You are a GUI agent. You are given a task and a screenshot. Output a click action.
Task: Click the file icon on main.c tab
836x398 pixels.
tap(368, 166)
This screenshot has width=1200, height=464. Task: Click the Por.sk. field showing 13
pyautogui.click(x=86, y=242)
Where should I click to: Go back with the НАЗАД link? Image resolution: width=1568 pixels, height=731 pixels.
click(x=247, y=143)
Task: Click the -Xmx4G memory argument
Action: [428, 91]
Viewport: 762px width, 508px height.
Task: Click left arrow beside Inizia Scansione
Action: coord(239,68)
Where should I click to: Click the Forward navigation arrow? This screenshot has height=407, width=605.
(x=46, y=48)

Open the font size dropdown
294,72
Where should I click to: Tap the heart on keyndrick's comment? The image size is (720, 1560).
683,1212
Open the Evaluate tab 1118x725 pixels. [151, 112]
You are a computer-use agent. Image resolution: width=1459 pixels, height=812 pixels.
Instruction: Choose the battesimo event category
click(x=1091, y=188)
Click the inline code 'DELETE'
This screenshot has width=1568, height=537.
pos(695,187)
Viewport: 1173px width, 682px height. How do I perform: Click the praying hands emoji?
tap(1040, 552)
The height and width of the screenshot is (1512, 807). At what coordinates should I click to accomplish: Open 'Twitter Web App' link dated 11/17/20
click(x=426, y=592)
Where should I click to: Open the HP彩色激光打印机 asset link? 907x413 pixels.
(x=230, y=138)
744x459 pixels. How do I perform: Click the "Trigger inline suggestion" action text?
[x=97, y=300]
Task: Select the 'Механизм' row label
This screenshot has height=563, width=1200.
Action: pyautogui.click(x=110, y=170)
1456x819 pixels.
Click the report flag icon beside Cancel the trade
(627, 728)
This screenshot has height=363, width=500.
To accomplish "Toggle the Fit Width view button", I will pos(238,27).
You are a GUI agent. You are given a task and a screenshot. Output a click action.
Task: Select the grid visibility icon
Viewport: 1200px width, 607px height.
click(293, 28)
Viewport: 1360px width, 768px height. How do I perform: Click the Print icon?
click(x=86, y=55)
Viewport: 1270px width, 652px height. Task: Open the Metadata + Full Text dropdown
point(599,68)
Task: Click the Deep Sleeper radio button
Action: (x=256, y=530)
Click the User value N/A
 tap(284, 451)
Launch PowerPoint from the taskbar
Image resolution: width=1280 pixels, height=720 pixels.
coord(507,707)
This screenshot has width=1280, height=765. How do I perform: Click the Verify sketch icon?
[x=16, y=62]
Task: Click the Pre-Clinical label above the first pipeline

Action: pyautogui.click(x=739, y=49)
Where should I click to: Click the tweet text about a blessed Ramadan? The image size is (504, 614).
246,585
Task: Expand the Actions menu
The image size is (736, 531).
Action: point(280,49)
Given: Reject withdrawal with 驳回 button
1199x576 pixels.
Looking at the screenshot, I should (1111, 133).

- **YOUR GOAL**
Look above for the line with "Viewport: 1270px width, 652px", then copy it and each later line exactly, stopping at the last line of the records.

- **OUTPUT FOR THIS EXERCISE**
Viewport: 1270px width, 652px height. Task: Open the Metadata + Full Text dropdown
point(599,68)
Task: Click the Deep Sleeper radio button
Action: (x=256, y=530)
Click the User value N/A
 tap(284, 451)
Launch PowerPoint from the taskbar
Image resolution: width=1280 pixels, height=720 pixels.
coord(507,707)
This screenshot has width=1280, height=765. How do I perform: Click the Verify sketch icon?
[x=16, y=62]
Task: Click the Pre-Clinical label above the first pipeline

Action: pyautogui.click(x=739, y=49)
Where should I click to: Click the tweet text about a blessed Ramadan? The image size is (504, 614).
246,585
Task: Expand the Actions menu
The image size is (736, 531).
Action: point(280,49)
Given: Reject withdrawal with 驳回 button
1199x576 pixels.
Looking at the screenshot, I should (1111, 133).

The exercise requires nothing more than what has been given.